*What is required:* Reading the records below, how many lines contain "center"? Respond with a number and nothing else.

*Records to process:*

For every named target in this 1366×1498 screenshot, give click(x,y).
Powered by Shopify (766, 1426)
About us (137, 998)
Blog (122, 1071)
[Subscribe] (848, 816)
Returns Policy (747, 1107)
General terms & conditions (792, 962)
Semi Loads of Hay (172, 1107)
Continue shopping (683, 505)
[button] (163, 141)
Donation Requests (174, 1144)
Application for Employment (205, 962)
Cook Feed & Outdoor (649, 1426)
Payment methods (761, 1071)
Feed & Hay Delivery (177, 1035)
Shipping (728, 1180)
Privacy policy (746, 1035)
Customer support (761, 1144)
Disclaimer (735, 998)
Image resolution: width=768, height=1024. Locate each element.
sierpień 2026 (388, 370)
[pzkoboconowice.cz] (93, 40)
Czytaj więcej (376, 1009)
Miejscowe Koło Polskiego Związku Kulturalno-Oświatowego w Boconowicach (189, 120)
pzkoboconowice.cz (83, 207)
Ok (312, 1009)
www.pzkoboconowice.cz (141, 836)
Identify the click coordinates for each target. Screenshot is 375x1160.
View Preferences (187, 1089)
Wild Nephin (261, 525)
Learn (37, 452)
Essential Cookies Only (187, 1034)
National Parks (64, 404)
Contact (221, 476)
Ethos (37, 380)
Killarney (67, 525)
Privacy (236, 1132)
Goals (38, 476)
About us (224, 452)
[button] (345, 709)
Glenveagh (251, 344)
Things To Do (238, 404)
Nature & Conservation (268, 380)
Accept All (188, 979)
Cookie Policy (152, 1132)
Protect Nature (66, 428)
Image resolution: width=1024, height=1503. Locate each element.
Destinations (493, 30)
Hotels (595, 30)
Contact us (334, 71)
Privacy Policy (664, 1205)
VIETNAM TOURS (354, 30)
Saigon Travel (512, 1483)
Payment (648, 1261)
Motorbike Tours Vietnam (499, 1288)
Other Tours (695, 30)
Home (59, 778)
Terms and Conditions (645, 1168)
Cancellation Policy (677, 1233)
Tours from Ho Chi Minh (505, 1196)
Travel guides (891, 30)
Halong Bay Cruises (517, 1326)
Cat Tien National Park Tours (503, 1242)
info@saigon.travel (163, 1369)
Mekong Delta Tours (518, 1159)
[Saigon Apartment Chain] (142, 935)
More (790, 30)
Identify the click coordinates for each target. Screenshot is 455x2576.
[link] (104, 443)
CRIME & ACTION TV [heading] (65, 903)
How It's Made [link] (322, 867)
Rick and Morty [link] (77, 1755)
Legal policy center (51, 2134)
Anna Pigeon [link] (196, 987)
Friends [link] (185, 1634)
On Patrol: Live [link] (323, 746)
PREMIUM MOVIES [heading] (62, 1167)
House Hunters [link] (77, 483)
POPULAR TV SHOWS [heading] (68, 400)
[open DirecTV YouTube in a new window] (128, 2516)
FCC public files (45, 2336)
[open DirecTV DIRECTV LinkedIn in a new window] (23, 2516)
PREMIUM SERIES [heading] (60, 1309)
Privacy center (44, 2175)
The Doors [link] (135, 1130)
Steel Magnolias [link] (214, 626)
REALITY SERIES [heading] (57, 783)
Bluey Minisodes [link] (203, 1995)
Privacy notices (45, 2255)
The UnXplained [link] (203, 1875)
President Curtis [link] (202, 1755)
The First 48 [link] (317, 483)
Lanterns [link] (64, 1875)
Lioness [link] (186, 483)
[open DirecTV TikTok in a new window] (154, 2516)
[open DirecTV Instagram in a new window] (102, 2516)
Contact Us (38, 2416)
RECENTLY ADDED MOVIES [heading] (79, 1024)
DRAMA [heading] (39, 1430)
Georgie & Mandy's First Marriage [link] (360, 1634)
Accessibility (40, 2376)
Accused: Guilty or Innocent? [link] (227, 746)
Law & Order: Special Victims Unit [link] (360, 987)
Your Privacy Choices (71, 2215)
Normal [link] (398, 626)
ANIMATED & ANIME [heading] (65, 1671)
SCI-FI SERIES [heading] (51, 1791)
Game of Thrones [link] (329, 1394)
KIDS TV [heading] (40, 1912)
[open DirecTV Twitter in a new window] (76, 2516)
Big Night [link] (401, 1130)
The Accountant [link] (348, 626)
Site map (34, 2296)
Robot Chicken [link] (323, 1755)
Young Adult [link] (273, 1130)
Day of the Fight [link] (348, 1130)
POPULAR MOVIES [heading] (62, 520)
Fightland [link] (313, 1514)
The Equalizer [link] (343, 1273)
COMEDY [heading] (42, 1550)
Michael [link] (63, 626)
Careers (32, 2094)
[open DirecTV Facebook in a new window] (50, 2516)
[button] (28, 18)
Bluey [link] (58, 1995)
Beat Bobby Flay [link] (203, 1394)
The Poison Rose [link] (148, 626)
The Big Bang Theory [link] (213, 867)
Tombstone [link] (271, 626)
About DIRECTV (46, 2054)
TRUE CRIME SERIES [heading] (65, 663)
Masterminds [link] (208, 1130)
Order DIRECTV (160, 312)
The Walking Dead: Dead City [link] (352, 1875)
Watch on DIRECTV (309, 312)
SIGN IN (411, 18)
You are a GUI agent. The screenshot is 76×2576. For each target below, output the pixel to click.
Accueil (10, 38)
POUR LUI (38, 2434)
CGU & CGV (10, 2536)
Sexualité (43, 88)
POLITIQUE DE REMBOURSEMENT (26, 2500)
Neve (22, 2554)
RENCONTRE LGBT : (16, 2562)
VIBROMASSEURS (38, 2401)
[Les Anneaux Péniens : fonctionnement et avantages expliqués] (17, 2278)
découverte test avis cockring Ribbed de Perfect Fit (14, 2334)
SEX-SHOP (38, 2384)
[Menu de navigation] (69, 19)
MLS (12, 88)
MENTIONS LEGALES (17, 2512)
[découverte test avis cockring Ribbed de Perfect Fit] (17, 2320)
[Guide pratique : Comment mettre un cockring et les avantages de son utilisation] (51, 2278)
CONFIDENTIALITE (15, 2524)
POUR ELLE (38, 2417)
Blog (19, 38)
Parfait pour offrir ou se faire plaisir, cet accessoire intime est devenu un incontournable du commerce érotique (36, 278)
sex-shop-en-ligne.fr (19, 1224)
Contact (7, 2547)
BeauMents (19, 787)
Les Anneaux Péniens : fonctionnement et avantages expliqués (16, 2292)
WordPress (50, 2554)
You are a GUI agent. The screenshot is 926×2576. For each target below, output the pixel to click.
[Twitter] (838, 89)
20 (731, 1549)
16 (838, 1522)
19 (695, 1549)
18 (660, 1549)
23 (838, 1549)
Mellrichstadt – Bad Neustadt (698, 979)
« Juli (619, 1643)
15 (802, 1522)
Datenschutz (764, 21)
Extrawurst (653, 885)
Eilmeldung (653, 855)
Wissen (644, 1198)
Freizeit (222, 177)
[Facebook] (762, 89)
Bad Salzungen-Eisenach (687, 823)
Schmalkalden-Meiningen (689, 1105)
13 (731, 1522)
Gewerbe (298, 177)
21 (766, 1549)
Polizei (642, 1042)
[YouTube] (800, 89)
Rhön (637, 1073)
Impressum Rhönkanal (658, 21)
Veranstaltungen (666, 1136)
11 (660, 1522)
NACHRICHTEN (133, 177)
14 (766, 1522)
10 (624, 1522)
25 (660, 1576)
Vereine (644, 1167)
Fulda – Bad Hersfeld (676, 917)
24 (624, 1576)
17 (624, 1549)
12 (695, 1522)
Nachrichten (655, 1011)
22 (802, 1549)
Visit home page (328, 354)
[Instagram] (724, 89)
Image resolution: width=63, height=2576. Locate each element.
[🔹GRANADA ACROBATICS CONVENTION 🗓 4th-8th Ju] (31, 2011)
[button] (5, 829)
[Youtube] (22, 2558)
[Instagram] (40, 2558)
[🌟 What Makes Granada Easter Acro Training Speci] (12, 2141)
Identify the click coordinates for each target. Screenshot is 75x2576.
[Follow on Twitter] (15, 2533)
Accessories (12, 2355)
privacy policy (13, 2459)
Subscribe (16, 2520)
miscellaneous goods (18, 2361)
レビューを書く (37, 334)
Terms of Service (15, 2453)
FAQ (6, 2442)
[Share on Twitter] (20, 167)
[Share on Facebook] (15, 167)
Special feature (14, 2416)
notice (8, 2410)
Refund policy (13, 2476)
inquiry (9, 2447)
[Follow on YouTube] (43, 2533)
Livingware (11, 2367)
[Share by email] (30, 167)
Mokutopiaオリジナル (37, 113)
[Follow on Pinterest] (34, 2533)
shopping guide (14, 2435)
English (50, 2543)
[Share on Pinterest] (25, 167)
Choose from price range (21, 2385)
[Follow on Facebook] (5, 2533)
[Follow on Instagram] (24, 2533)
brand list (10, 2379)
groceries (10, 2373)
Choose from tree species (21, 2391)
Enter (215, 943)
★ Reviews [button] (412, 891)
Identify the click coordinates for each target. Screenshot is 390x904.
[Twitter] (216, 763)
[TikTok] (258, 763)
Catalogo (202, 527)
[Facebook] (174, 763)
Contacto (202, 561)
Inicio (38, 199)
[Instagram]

*Answer box:* 2